------ STORED DATA

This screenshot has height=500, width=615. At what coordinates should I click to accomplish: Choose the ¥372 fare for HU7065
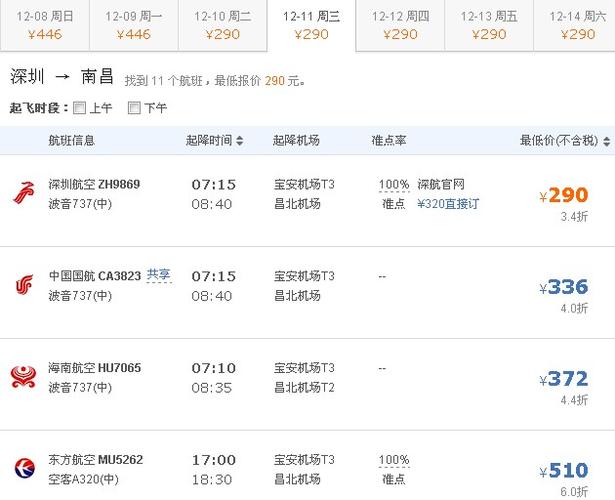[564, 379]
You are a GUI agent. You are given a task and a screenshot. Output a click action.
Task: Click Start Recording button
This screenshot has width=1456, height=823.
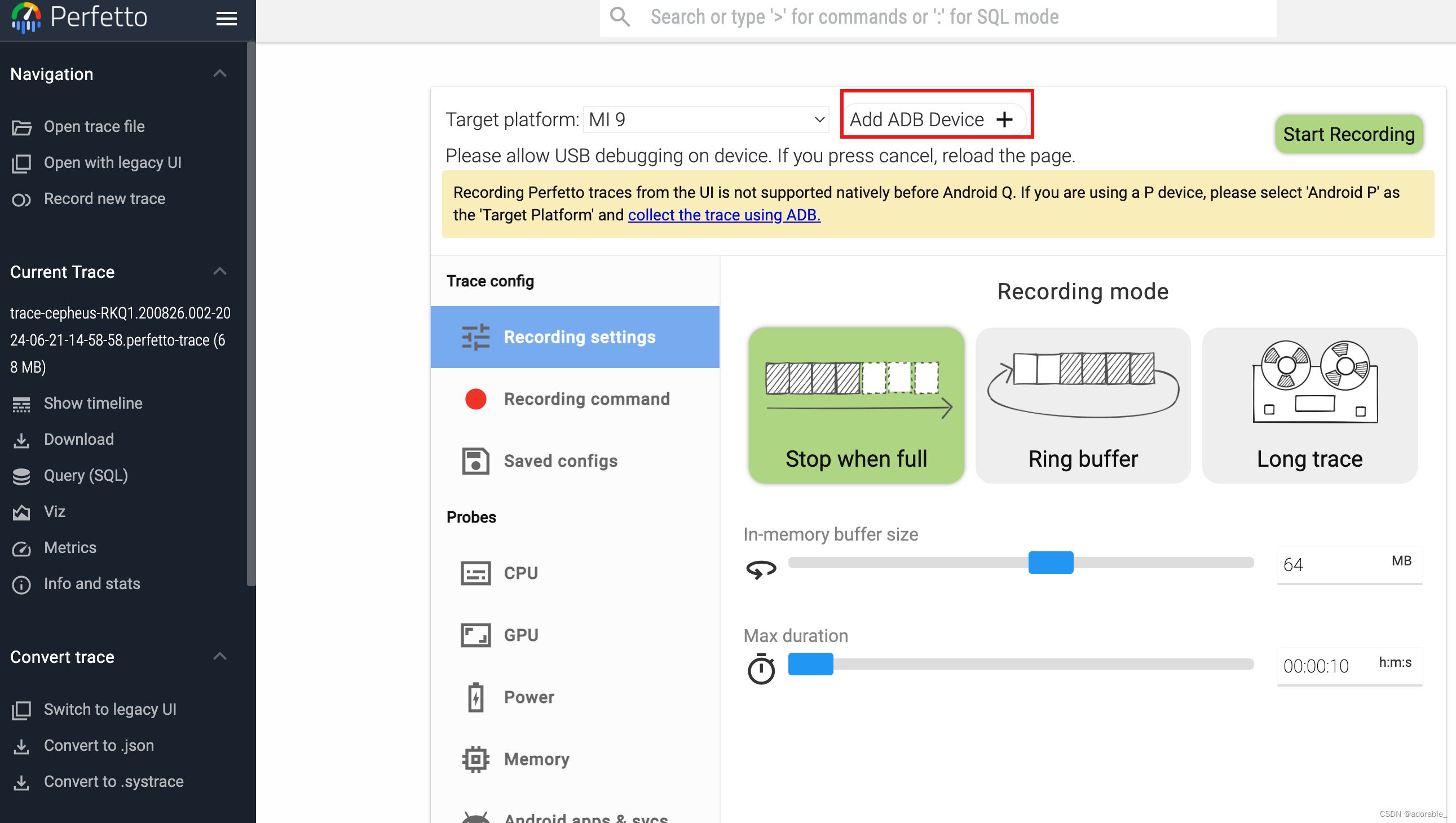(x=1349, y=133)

------------

• TRY IT
Please retype all the entries word for word, omitting the pictures.

• SOLUTION TO THIS PROBLEM
This screenshot has height=500, width=615. At what coordinates should I click to accomplish: Choose the ¥372 fare for HU7065
[564, 379]
You are a GUI agent. You are given a task and a screenshot. Output a click action.
Task: Click Start Recording button
This screenshot has width=1456, height=823.
(x=1349, y=133)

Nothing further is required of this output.